• Interview with Alexey Lavrov singing Silvio and Aleko for Opera Carolina

    Opera Lively is continuing the coverage for our partner Opera Carolina's double bill of Leoncavallo's Pagliacci and Rachmaninoff's Aleko, which is having its US professional premiere by a major company. Escaping the usual Cav-Pag, it is indeed an excellent idea to pair these two operas with similar storylines and even some musical moments that appear to cross-reference each other (which is certainly coincidental because they were composed simultaneously, miles apart).

    The show will run three times at the Blumenthal Performing Arts Center in downtown Charlotte, NC, on Sunday April 10 at 2 PM, Thursday April 14 at 7:30 PM, and Saturday April 16 at 8 PM. Tickets ranging from $19 to $150 can be purchased by clicking [here].

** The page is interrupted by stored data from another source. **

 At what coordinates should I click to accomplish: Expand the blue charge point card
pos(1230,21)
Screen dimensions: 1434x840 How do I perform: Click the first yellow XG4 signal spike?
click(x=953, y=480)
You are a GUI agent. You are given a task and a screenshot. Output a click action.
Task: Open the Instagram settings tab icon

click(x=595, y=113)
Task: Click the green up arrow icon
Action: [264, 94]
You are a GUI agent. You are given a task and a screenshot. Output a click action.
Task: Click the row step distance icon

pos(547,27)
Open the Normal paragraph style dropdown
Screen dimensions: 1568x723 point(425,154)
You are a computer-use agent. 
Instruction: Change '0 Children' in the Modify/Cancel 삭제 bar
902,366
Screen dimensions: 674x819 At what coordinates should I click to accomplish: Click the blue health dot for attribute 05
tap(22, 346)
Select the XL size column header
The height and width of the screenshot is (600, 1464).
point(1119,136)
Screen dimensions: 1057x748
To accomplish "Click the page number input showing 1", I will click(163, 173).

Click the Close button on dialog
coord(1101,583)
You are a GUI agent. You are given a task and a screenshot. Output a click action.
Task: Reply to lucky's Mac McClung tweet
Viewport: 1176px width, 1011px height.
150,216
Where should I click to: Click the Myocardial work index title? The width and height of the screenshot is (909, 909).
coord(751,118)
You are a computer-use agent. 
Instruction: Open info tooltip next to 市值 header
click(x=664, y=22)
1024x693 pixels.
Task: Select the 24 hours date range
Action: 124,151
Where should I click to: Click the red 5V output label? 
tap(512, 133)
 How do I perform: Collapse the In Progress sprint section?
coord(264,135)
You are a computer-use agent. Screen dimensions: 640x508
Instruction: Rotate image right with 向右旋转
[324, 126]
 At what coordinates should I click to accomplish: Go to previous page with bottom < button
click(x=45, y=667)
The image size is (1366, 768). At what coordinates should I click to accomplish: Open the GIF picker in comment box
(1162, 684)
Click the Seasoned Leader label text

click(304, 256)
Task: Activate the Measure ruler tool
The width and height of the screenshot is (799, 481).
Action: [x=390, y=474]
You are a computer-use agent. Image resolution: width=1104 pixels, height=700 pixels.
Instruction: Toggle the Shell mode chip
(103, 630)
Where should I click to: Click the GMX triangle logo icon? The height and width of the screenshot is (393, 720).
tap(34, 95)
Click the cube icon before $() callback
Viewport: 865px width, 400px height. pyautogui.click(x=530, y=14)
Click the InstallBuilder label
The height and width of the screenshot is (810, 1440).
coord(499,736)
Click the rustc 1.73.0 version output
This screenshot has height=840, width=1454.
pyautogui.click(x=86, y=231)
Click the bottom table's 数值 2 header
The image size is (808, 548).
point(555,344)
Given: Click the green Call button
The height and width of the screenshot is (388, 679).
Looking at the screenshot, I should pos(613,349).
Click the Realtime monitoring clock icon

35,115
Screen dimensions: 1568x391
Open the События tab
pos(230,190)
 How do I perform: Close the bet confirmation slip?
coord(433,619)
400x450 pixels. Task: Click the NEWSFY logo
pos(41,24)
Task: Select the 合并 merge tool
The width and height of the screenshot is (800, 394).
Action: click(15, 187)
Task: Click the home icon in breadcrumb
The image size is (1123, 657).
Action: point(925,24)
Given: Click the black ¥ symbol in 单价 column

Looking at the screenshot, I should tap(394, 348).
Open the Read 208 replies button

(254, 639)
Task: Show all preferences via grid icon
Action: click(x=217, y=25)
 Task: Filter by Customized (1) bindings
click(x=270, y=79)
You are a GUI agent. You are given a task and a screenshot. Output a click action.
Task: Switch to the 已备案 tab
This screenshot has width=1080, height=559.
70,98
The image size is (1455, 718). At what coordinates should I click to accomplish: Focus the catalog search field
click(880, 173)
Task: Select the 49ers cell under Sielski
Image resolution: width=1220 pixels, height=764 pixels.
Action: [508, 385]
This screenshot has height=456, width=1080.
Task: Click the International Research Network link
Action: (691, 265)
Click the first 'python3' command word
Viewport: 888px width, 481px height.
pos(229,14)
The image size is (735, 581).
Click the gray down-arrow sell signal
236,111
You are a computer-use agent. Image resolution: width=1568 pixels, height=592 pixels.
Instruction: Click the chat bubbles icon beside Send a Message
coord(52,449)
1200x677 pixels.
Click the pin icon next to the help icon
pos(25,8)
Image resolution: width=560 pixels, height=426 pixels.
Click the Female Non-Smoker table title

    We came to expect from Opera Carolina over the ideas exquisite musical and production values, and this double bill appears indeed intriguing, because it marks the start of the planned long-term collaboration between the Charlotte company and New York City Opera. Michael Capasso, who resurrected NYCO, is stage-directing the pieces. Maestro Meena will be manning the podium, and we know that his presence guarantees the musical excellence of the performances.



    The singers are also very exciting, and we are interviewing three of them (spanning five roles). We have already published our pieces with soprano Elizabeth Caballero who portrays the two leading ladies in each opera - Nedda in Pagliacci and Zemfira in Aleko (read her interview by clicking [here]), and the one with American tenor Jeff Gwaltney who will be singing Canio (read his [here]).

    Today we are bringing to our readers Russian
    baritone Alexey Lavrov who will be singing both Silvio and Aleko. Then we will publish a review of the show.

    Please continue to support our excellent Opera Carolina by attending this fabulous double-bill.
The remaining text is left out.